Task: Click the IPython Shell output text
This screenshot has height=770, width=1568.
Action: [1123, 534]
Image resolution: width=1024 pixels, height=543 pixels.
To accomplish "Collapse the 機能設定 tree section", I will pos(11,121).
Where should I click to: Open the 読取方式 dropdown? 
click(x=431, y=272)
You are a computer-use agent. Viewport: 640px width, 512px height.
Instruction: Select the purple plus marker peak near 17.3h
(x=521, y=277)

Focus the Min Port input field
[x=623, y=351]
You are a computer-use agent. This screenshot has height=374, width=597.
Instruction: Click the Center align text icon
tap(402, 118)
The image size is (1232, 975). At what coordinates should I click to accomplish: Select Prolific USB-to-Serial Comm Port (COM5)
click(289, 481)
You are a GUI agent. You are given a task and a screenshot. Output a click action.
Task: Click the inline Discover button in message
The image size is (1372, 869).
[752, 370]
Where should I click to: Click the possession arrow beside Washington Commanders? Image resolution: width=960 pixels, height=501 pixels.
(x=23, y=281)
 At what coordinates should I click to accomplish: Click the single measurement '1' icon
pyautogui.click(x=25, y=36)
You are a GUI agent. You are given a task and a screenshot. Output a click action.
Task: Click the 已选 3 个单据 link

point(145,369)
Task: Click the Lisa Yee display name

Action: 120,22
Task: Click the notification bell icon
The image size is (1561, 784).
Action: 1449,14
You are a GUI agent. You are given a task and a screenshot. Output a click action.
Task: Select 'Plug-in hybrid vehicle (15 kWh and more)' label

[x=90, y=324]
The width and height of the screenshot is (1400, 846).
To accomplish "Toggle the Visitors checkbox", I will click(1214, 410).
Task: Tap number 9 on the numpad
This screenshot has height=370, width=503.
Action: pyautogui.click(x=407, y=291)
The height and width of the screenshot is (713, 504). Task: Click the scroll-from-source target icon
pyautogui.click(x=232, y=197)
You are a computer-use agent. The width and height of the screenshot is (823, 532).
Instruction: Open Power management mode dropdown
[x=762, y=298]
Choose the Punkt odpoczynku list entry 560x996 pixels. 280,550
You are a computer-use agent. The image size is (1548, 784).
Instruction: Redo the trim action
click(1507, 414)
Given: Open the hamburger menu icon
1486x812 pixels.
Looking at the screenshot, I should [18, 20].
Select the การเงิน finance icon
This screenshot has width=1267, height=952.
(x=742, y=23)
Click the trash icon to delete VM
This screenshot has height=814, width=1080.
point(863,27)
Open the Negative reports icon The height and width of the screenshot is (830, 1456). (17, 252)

**GOAL OF THE EXERCISE:** Which lines do you get if you print the rows verbatim, beginning at the line containing "Task: Click the Lisa Yee display name" and stopping after the line containing "[x=90, y=324]"?

**EXERCISE OUTPUT:**
Task: Click the Lisa Yee display name

Action: 120,22
Task: Click the notification bell icon
The image size is (1561, 784).
Action: 1449,14
You are a GUI agent. You are given a task and a screenshot. Output a click action.
Task: Select 'Plug-in hybrid vehicle (15 kWh and more)' label

[x=90, y=324]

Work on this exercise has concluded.